Kutipan Teks:

== == ==

Jakarta, Aktual.com — Apa yang terjadi di Indonesia setelah pembacaan naskah proklamasi kemerdekaan pada 17 Agustus 1945? Selain gema kemerdekaan yang disambut gembira di seluruh wilayah tanah air, sejarah juga menceritakan ada pihak-pihak yang belum rela negara baru bernama Republik Indonesia ini berdiri.

Salah satu pihak yang “keukeuh” tidak mengakui kemerdekaan Indonesia yang diproklamasikan Soekarno-Hatta yaitu, kaum kolonialis Belanda. Seusai Jepang kalah dalam perang dunia kedua, tentara Belanda (Netherlands-Indies Civil Administration/NICA) kembali masuk ke Indonesia dengan membonceng tentara sekutu. Perangpun kembali berkecamuk, diselingi pergantian pemerintahan, perundingan yang membuat penyusutan wilayah Indonesia.

== == ==

Teruskan teks tentang kembalinya Belanda ke Indonesia setelah proklamasi kemerdekaan, mulai sesudah kalimat terakhirnya.

Data Tercatat:
== == ==

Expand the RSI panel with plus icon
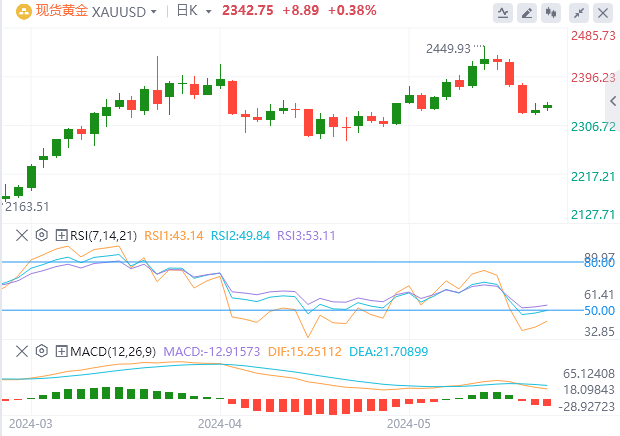This screenshot has width=620, height=436. (62, 236)
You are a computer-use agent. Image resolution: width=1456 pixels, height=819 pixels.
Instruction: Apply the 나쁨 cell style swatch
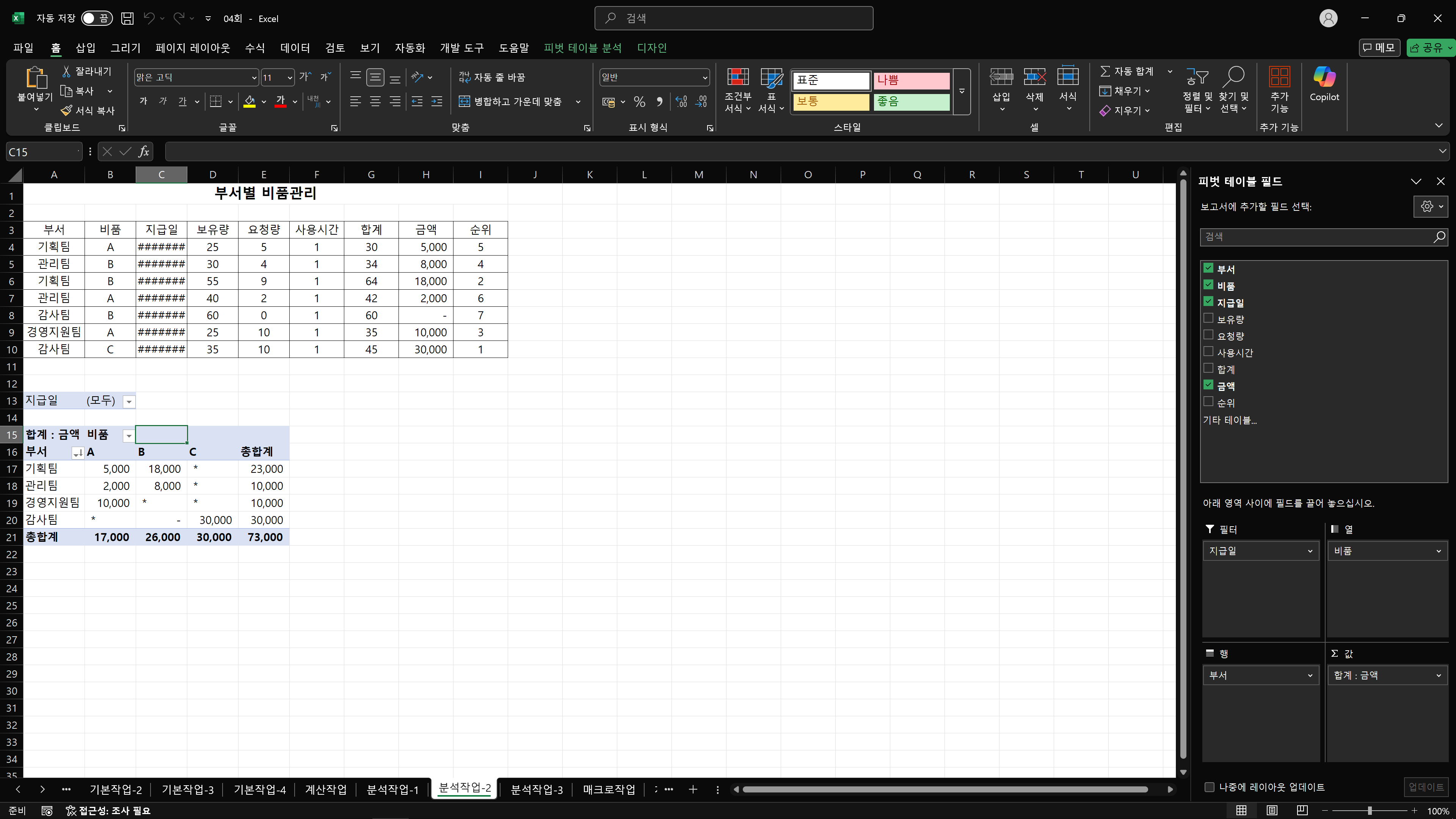pos(911,80)
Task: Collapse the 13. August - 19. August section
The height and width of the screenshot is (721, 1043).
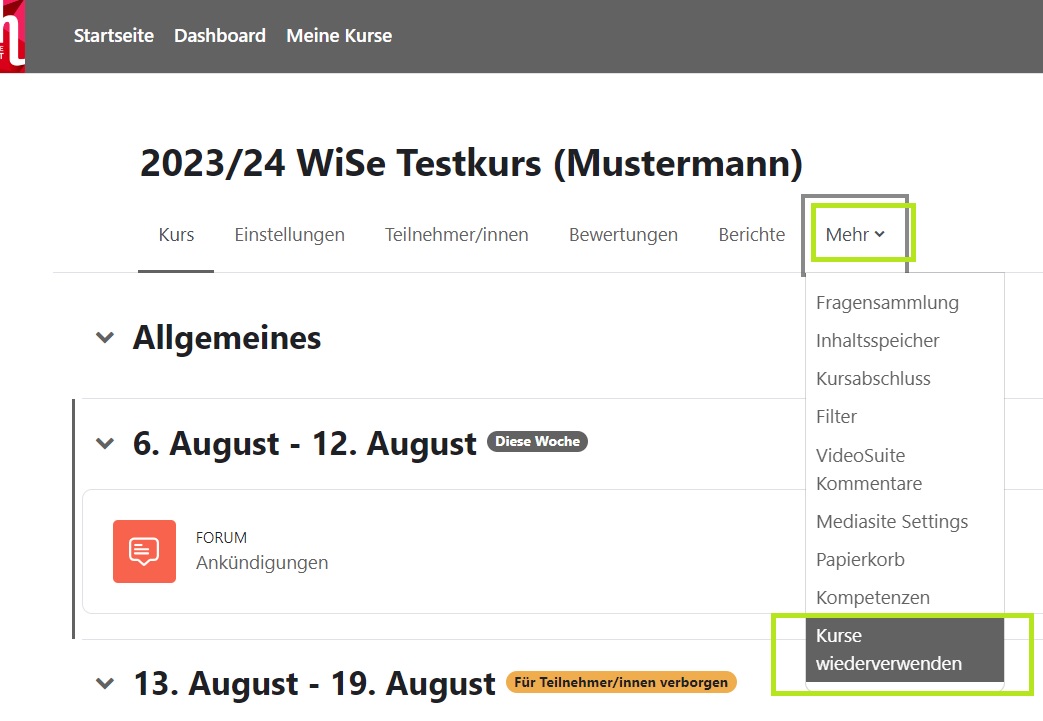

== == ==

Jawaban:
Situasi awal Republik Indonesia yang baru berdiri itu, berusaha direkonstruksi kembali dalam buku fotografi jurnalistik berjudul “70 Tahun Republik Indonesia: Sejarah Untuk Masa Depan Kita”.

Dalam buku ini, jejak yang didokumentasikan bukan hanya gambaran kengerian dan kegetiran perang, namun ditampilkan juga peran pers dan pemberitaan serta keterlibatan masyarakat sipil menyokong kemerdekaan. Beberapa foto memperlihatkan coretan bertema semangat nasionalisme di gerbong kereta, trem dan dinding. Salah satunya ada di buku yang bersampul merah dengan coretan “merdeka ataoe mati” di kereta yang membawa presiden Republik Indonesia berpindah dari ibu kota Jakarta ke Yogyakarta.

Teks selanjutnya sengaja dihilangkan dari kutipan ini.